Con este recurso, que se radicó hace unos días ante el Tribunal Superior de Bogotá, Cruz Elena Peña espera que la Fiscalía haga por fin lo que prometió hace cuatro años, cuando el fiscal general era Eduardo Montealegre. En su último día en el cargo, el 29 de marzo de 2016, Montealegre aseguró que había una audiencia de imputación ya programada contra el alto oficial en retiro. Pero, cuando llegó el día, la diligencia fue suspendida de manera indefinida.
En ese momento, circuló la versión de que la Fiscalía había frenado la audiencia para estudiar nuevas pruebas aportadas por la defensa del general (r) en una ampliación de interrogatorio días atrás, pero Montoya solo accedió a hablar ante el funcionario que lo investigaba, Jaime Camacho, fiscal tercero delegado ante la Corte Suprema, los días 10 y 11 de 2015. En ese espacio aseguró que su mensaje a sus hombres solía ser: “Que se muera un inocente y lo hagamos pasar por bandido es un acto de cobardía”.
Estatua humana
El 18 de julio de 2008, Juan Diego Martínez Peña y otros dos hombres jóvenes, Miller Andrés Blandón y Álvaro Hernando Ramírez Falla, fueron reportados como muertos en combate por integrantes del Batallón de infantería No. 27 Magdalena, que opera en Huila. Los militares aseguraron que se trataba de combatientes de las Farc que realizaban extorsiones en la zona y que portaban armas de fuego de corto y largo alcance.
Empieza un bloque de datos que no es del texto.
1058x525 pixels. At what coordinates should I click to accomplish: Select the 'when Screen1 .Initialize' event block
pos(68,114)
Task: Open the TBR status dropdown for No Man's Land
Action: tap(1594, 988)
La información resultó ser falsa.
Miller Andrés Blandón, por ejemplo, era una cara conocida en la plaza cívica del centro de Neiva, donde se paraba como estatua humana por horas para pedir dinero o se disfrazaba como monja y pedía limosna. Ramírez Falla lavaba carros. Y Martínez Peña, el hijo de la mujer que acaba de poner esta tutela, era un habitante de calle. Los tres tenían dos cosas en común: un pasado judicial limpio y una adicción a las drogas. “No pertenecían a ningún grupo guerrillero”, diría después de ellos la Fiscalía.
Los tres jóvenes fueron hallados en la vereda San Vicente, de Isnos (Huila), con prendas de vestir de uso militar que no correspondían a las tallas o contexturas de sus cuerpos; con camisetas de las que aún colgaban unas etiquetas que delataban que nunca se habían usado antes; con botas cuyas tallas no se ajustaban al tamaño de sus pies. Los tres, además, habían pasado por programas de rehabilitación sin éxito. El soldado Jaiber Méndez y el cabo José Roldán López Cerón fueron condenados por el crimen en 2015.
La pregunta que quedó en el aire tras la sentencia a esos dos militares de rango bajo fue, como dice el famoso mural vetado, ¿quién dio la orden?